_DATA EXTRACTS_.

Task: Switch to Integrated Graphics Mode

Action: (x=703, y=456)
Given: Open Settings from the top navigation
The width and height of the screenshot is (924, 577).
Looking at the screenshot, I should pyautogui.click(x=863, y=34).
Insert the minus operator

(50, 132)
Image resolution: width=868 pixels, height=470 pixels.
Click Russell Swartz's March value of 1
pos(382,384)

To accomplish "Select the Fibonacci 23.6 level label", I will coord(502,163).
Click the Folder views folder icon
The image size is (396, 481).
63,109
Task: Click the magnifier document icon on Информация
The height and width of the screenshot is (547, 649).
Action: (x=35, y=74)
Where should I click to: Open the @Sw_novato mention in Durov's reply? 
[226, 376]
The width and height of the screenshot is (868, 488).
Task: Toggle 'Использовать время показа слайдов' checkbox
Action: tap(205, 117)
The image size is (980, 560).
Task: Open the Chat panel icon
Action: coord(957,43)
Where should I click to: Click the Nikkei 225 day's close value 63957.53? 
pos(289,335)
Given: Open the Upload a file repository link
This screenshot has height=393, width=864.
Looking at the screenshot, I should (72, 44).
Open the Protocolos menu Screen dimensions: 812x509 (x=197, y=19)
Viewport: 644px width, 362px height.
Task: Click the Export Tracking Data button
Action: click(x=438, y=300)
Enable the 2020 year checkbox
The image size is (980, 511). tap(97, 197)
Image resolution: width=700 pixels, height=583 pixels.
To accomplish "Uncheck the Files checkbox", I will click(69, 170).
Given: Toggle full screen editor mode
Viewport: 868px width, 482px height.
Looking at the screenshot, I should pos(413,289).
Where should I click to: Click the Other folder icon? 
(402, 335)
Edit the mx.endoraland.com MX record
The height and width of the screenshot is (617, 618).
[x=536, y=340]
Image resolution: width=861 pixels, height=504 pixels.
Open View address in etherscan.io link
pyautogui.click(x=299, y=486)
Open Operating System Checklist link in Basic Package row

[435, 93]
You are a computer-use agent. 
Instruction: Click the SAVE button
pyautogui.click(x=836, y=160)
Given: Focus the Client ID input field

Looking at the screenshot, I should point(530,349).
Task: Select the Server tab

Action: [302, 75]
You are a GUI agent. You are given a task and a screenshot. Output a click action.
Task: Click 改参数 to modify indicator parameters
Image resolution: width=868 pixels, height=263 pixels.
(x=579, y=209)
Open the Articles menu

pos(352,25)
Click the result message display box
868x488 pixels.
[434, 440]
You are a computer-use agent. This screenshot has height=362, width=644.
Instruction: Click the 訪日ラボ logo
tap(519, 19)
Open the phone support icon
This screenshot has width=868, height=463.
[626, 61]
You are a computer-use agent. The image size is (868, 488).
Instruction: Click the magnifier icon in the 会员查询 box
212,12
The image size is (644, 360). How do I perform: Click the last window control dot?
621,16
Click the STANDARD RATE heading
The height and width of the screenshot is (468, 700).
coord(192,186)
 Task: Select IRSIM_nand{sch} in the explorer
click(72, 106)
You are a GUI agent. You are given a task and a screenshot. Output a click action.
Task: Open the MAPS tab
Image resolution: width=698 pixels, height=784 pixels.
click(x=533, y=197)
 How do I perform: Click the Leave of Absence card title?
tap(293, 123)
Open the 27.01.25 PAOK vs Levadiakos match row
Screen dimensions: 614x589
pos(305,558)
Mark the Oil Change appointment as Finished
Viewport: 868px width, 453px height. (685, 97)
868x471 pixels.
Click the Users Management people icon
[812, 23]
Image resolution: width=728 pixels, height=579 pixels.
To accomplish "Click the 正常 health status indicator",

_WORK ORDER_. Go through the listing above and set down each line exactly as it stands.

_RESULT OF THIS EXERCISE_.
Task: Switch to Integrated Graphics Mode

Action: (x=703, y=456)
Given: Open Settings from the top navigation
The width and height of the screenshot is (924, 577).
Looking at the screenshot, I should pyautogui.click(x=863, y=34).
Insert the minus operator

(50, 132)
Image resolution: width=868 pixels, height=470 pixels.
Click Russell Swartz's March value of 1
pos(382,384)

To accomplish "Select the Fibonacci 23.6 level label", I will coord(502,163).
Click the Folder views folder icon
The image size is (396, 481).
63,109
Task: Click the magnifier document icon on Информация
The height and width of the screenshot is (547, 649).
Action: (x=35, y=74)
Where should I click to: Open the @Sw_novato mention in Durov's reply? 
[226, 376]
The width and height of the screenshot is (868, 488).
Task: Toggle 'Использовать время показа слайдов' checkbox
Action: tap(205, 117)
The image size is (980, 560).
Task: Open the Chat panel icon
Action: coord(957,43)
Where should I click to: Click the Nikkei 225 day's close value 63957.53? 
pos(289,335)
Given: Open the Upload a file repository link
This screenshot has height=393, width=864.
Looking at the screenshot, I should (72, 44).
Open the Protocolos menu Screen dimensions: 812x509 (x=197, y=19)
Viewport: 644px width, 362px height.
Task: Click the Export Tracking Data button
Action: click(x=438, y=300)
Enable the 2020 year checkbox
The image size is (980, 511). tap(97, 197)
Image resolution: width=700 pixels, height=583 pixels.
To accomplish "Uncheck the Files checkbox", I will click(69, 170).
Given: Toggle full screen editor mode
Viewport: 868px width, 482px height.
Looking at the screenshot, I should pos(413,289).
Where should I click to: Click the Other folder icon? 
(402, 335)
Edit the mx.endoraland.com MX record
The height and width of the screenshot is (617, 618).
[x=536, y=340]
Image resolution: width=861 pixels, height=504 pixels.
Open View address in etherscan.io link
pyautogui.click(x=299, y=486)
Open Operating System Checklist link in Basic Package row

[435, 93]
You are a computer-use agent. 
Instruction: Click the SAVE button
pyautogui.click(x=836, y=160)
Given: Focus the Client ID input field

Looking at the screenshot, I should point(530,349).
Task: Select the Server tab

Action: [302, 75]
You are a GUI agent. You are given a task and a screenshot. Output a click action.
Task: Click 改参数 to modify indicator parameters
Image resolution: width=868 pixels, height=263 pixels.
(x=579, y=209)
Open the Articles menu

pos(352,25)
Click the result message display box
868x488 pixels.
[434, 440]
You are a computer-use agent. This screenshot has height=362, width=644.
Instruction: Click the 訪日ラボ logo
tap(519, 19)
Open the phone support icon
This screenshot has width=868, height=463.
[626, 61]
You are a computer-use agent. The image size is (868, 488).
Instruction: Click the magnifier icon in the 会员查询 box
212,12
The image size is (644, 360). How do I perform: Click the last window control dot?
621,16
Click the STANDARD RATE heading
The height and width of the screenshot is (468, 700).
coord(192,186)
 Task: Select IRSIM_nand{sch} in the explorer
click(72, 106)
You are a GUI agent. You are given a task and a screenshot. Output a click action.
Task: Open the MAPS tab
Image resolution: width=698 pixels, height=784 pixels.
click(x=533, y=197)
 How do I perform: Click the Leave of Absence card title?
tap(293, 123)
Open the 27.01.25 PAOK vs Levadiakos match row
Screen dimensions: 614x589
pos(305,558)
Mark the Oil Change appointment as Finished
Viewport: 868px width, 453px height. (685, 97)
868x471 pixels.
Click the Users Management people icon
[812, 23]
Image resolution: width=728 pixels, height=579 pixels.
To accomplish "Click the 正常 health status indicator",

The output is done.